Begin

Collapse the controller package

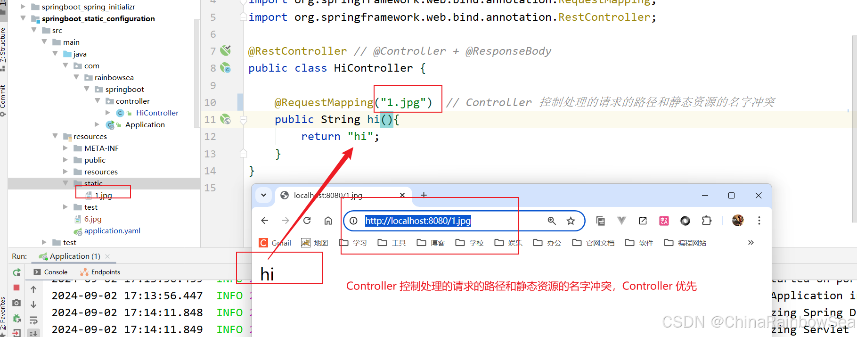(98, 101)
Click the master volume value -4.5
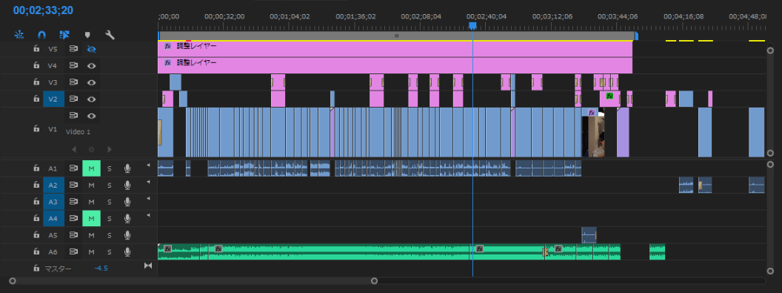The width and height of the screenshot is (782, 293). click(x=101, y=268)
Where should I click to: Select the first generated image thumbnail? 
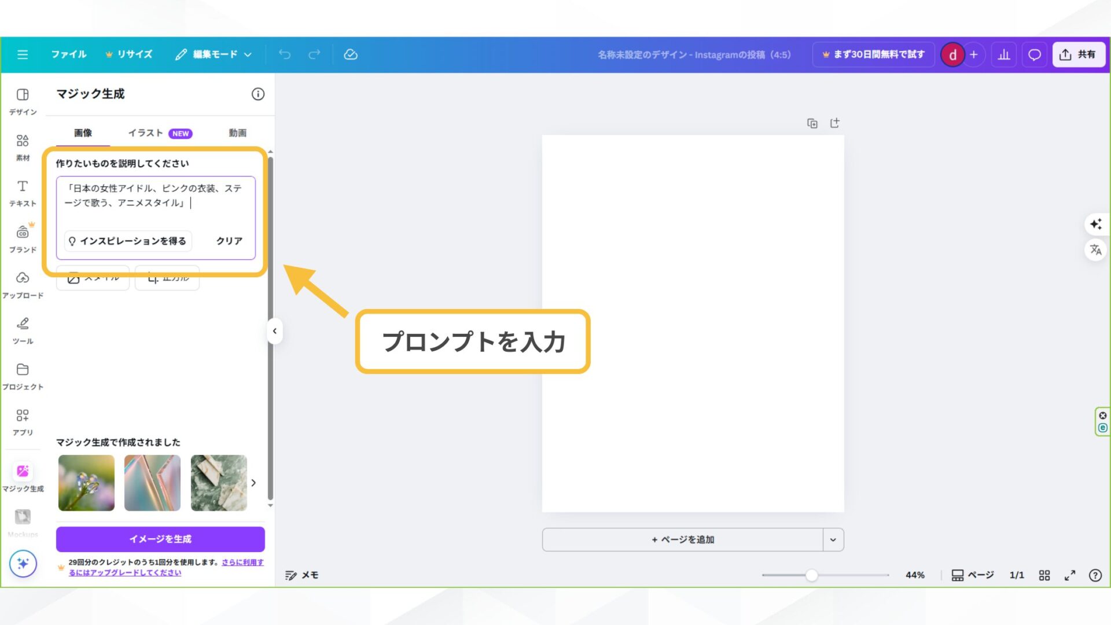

End

*Required task*. Copy every line of text in the material above word for word, leaving out the pictures.

*Final result*.
Collapse the controller package

(98, 101)
Click the master volume value -4.5
The width and height of the screenshot is (782, 293). click(x=101, y=268)
Where should I click to: Select the first generated image thumbnail? 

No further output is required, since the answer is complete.